Essa filosofia prioriza a resiliência e a abertura. Já vimos como o Booster T1, de nível industrial, é um osso duro de roer e se recusa a ficar no chão, como mostramos em nossa cobertura anterior Booster T1: O robô que se levanta num piscar de olhos 🤖 . Esse mesmo espírito de criar plataformas duráveis e amigáveis ao desenvolvedor está evidente aqui. Ao fornecer um SDK robusto e compatibilidade com ambientes de simulação como o Isaac Sim, a Booster está convidando a comunidade global de robótica para brincar no seu quintal. É uma visão que ecoou fortemente no Humanoids Summit em Londres, onde o foco central foi a construção de um ecossistema, e não apenas de um hardware isolado ICRA 2025: O Espetáculo de Alta Tecnologia da Robótica .

A democratização da IA corporificada

Mas o que tudo isso significa na prática? O K1 não vai competir com o Atlas da Boston Dynamics tão cedo. Ele não foi feito para carregar peso bruto ou navegar em zonas de desastre. Em vez disso, seu impacto será sentido nas centenas de laboratórios universitários e startups que antes eram barradas pelo custo proibitivo da pesquisa com humanoides.

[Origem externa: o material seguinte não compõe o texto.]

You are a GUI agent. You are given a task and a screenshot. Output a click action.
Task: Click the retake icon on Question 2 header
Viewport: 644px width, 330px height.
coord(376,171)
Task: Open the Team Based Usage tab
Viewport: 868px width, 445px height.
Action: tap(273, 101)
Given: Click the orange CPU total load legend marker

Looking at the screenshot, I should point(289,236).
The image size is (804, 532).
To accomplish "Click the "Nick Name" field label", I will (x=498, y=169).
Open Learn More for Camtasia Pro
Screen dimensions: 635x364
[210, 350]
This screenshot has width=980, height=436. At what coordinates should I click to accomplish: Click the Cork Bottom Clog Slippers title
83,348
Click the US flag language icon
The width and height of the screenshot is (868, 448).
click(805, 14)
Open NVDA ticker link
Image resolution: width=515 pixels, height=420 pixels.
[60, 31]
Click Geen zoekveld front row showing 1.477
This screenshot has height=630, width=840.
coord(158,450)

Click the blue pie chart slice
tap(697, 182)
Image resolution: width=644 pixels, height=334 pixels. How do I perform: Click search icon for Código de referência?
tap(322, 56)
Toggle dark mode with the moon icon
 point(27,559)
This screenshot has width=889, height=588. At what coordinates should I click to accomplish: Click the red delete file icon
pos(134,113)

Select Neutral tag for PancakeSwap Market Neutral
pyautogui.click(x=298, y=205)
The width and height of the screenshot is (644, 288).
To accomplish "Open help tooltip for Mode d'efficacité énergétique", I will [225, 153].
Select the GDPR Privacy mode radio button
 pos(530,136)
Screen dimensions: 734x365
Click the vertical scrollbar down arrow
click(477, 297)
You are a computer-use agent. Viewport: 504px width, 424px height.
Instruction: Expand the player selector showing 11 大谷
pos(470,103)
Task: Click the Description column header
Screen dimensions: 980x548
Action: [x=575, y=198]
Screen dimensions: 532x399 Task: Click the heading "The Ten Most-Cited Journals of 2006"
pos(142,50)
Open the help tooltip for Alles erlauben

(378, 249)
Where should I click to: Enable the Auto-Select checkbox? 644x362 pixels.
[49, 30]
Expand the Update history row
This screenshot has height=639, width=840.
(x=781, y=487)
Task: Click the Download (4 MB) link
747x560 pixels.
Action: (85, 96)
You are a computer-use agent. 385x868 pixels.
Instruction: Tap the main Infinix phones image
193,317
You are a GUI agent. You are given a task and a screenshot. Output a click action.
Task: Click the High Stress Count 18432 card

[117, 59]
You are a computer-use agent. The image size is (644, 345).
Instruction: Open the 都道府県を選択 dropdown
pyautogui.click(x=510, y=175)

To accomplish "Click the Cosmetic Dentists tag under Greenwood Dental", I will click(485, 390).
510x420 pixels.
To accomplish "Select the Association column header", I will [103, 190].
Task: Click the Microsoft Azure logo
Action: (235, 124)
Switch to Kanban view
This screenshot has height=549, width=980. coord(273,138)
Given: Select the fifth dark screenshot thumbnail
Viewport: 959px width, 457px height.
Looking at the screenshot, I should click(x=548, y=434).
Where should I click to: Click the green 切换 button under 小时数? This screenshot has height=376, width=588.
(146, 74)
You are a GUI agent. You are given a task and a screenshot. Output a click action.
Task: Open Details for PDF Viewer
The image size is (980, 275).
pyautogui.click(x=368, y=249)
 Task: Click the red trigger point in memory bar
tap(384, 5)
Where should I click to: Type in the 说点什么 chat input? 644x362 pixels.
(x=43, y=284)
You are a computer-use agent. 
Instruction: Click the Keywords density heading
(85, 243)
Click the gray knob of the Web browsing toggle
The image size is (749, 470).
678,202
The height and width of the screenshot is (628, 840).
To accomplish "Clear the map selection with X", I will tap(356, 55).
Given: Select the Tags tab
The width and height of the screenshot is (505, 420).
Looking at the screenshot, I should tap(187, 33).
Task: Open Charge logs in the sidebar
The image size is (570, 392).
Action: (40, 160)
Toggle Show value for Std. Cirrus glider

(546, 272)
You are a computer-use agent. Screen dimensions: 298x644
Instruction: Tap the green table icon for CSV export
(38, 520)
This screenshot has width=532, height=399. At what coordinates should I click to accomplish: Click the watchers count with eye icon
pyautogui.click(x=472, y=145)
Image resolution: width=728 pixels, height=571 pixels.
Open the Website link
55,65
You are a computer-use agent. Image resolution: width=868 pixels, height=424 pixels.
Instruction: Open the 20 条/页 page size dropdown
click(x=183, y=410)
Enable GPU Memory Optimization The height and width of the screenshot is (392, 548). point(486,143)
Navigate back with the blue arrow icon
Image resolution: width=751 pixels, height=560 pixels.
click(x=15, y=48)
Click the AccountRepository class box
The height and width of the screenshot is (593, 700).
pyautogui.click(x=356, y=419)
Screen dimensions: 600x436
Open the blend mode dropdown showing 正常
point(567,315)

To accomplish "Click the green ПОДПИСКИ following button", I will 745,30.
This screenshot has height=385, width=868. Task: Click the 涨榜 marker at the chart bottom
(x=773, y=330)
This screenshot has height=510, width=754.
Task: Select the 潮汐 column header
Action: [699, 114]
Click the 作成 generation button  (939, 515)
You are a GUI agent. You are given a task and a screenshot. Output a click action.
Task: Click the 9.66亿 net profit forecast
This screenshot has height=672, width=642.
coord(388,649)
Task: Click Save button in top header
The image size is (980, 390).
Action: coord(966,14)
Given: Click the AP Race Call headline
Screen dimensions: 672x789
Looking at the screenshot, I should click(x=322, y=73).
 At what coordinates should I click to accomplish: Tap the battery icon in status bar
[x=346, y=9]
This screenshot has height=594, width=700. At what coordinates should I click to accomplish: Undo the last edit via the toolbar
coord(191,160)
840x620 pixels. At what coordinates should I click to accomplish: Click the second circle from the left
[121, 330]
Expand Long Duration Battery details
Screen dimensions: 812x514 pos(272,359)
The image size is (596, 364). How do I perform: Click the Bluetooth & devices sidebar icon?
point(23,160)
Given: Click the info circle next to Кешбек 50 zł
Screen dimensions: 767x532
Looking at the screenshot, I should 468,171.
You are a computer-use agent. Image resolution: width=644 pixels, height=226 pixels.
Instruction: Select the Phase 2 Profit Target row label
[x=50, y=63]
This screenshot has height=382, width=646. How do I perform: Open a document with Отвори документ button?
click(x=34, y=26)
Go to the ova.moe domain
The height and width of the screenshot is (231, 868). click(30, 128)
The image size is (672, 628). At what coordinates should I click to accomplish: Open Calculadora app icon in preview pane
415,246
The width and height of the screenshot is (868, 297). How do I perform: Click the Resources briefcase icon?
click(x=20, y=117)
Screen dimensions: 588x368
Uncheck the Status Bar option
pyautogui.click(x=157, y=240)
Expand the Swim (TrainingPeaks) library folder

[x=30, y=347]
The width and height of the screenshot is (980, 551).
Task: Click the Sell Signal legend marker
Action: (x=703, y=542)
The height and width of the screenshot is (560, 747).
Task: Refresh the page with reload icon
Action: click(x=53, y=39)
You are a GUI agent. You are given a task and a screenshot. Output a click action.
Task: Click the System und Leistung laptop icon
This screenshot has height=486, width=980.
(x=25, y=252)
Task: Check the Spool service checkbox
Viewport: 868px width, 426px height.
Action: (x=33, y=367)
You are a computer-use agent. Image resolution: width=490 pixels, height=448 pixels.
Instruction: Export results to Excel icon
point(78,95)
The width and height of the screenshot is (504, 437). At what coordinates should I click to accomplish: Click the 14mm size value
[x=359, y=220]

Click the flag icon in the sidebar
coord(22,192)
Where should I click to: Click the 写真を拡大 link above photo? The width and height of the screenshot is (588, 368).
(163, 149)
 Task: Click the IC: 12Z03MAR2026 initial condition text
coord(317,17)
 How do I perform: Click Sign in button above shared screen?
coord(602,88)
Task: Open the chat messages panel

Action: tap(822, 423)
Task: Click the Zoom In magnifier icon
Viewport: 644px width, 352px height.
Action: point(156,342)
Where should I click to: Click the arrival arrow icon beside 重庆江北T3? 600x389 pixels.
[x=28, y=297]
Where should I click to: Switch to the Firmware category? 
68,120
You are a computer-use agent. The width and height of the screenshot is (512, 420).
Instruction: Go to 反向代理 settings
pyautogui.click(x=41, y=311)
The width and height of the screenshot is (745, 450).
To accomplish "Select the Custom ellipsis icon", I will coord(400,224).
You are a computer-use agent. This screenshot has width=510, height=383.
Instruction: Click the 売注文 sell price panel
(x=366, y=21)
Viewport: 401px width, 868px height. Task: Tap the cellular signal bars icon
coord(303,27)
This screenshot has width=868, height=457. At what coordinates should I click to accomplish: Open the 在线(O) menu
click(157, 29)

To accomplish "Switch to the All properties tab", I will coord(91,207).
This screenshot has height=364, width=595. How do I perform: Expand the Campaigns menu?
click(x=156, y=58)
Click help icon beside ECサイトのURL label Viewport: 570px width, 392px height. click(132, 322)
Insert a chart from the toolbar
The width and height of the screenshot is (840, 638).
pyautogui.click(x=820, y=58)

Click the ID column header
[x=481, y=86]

Durante anos, o progresso na “IA corporificada” (embodied AI) — a inteligência que aprende através da interação física com o mundo — foi freado pelo preço do hardware. Ao baixar drasticamente a barreira de entrada, o K1 pode acelerar a pesquisa e o desenvolvimento de forma significativa. Mais estudantes, pesquisadores e entusiastas terão acesso a uma plataforma física para testar seus algoritmos, levando a uma inovação mais rápida em tudo, desde a locomoção até a interação humano-robô.

Claro, o K1 é uma aposta. A empresa está jogando as fichas na ideia de que uma plataforma de hardware “boa o suficiente” nas mãos de muitos é melhor do que uma plataforma perfeita nas mãos de poucos. É um movimento audacioso, mas se der certo, poderemos ver muito mais robôs fazendo o moonwalk por aí — e, quem sabe, expandindo as fronteiras da inteligência artificial enquanto deslizam pelo salão.